I was there today. A couple holes were completely iced over. Its only a matter of time til its completely frozen : (

posted using Outdoor Hub Campfire


----------



## nforkoutfitters (Jan 25, 2010)

Where at Justin? Low? Middle? High?


Posted using Outdoor Hub Campfire


----------



## FISHIN216 (Mar 18, 2009)

nforkoutfitters said:


> Where at Justin? Low? Middle? High?
> 
> 
> Posted using Outdoor Hub Campfire


Low

posted using Outdoor Hub Campfire


----------



## FISHIN216 (Mar 18, 2009)

posted using Outdoor Hub Campfire


----------



## Fishman (Apr 5, 2004)

Caught a spawned out female. V is done for the year see you out East!


----------



## FISHIN216 (Mar 18, 2009)

Fishman said:


> Caught a spawned out female. V is done for the year see you out East!


Not spawned out








posted using Outdoor Hub Campfire


----------



## yonderfishin (Apr 9, 2006)

I was there yesterday , some of the best looking spots in the section i was on were either iced over or just made impossible to fish without drifting into ice. I could actually see ice forming in places on my way out that wasnt there on my way in.


----------



## FISHIN216 (Mar 18, 2009)

I almost had a huge section busted out but one more step and I would have gone under

posted using Outdoor Hub Campfire


----------



## yonderfishin (Apr 9, 2006)

Fishman said:


> Caught a spawned out female. V is done for the year see you out East!


Thats quite a statement considering the spawn hasnt begun yet


----------



## nforkoutfitters (Jan 25, 2010)

Don't u guys know NOT to take Tom seriously by now?





Posted using Outdoor Hub Campfire


----------



## FISHIN216 (Mar 18, 2009)

nforkoutfitters said:


> Don't u guys know NOT to take Tom seriously by now?
> 
> 
> 
> ...


You mean the squigwigglers are not hatching year round? 

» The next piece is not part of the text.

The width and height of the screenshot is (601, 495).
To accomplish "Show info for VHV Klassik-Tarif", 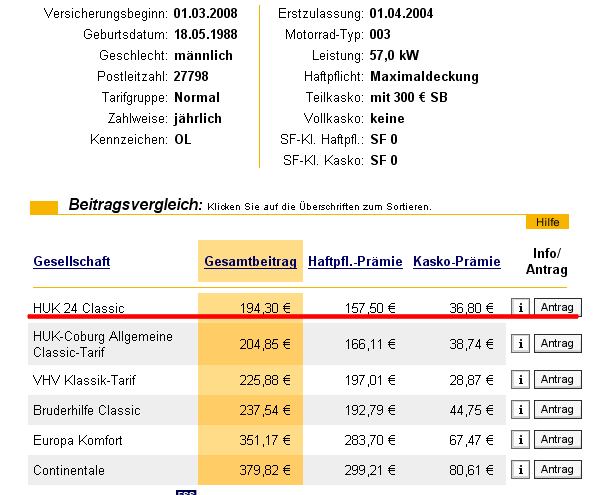I will click(x=520, y=380).
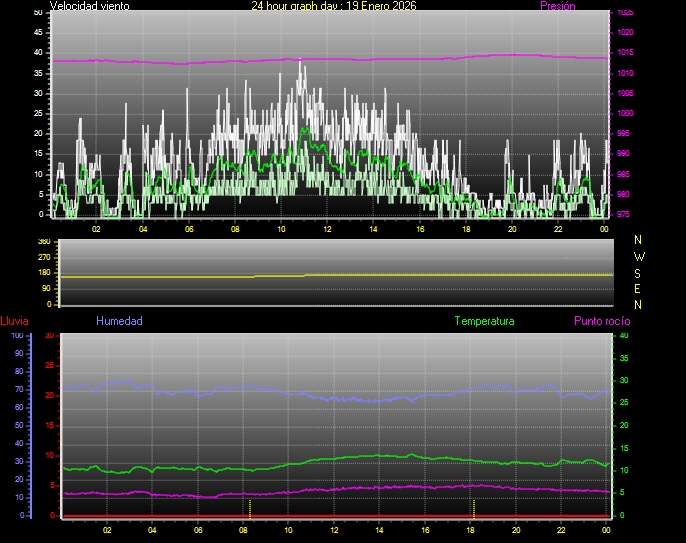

posted using Outdoor Hub Campfire


----------



## thephildo0916 (Mar 4, 2009)

yonderfishin said:


> Thats quite a statement considering the spawn hasnt begun yet


Yea, it's already over!


----------



## fredg53 (Sep 17, 2010)

thephildo0916 said:


> Yea, it's already over!


Lol right on u and justin are sooo right 

posted using Outdoor Hub Campfire


----------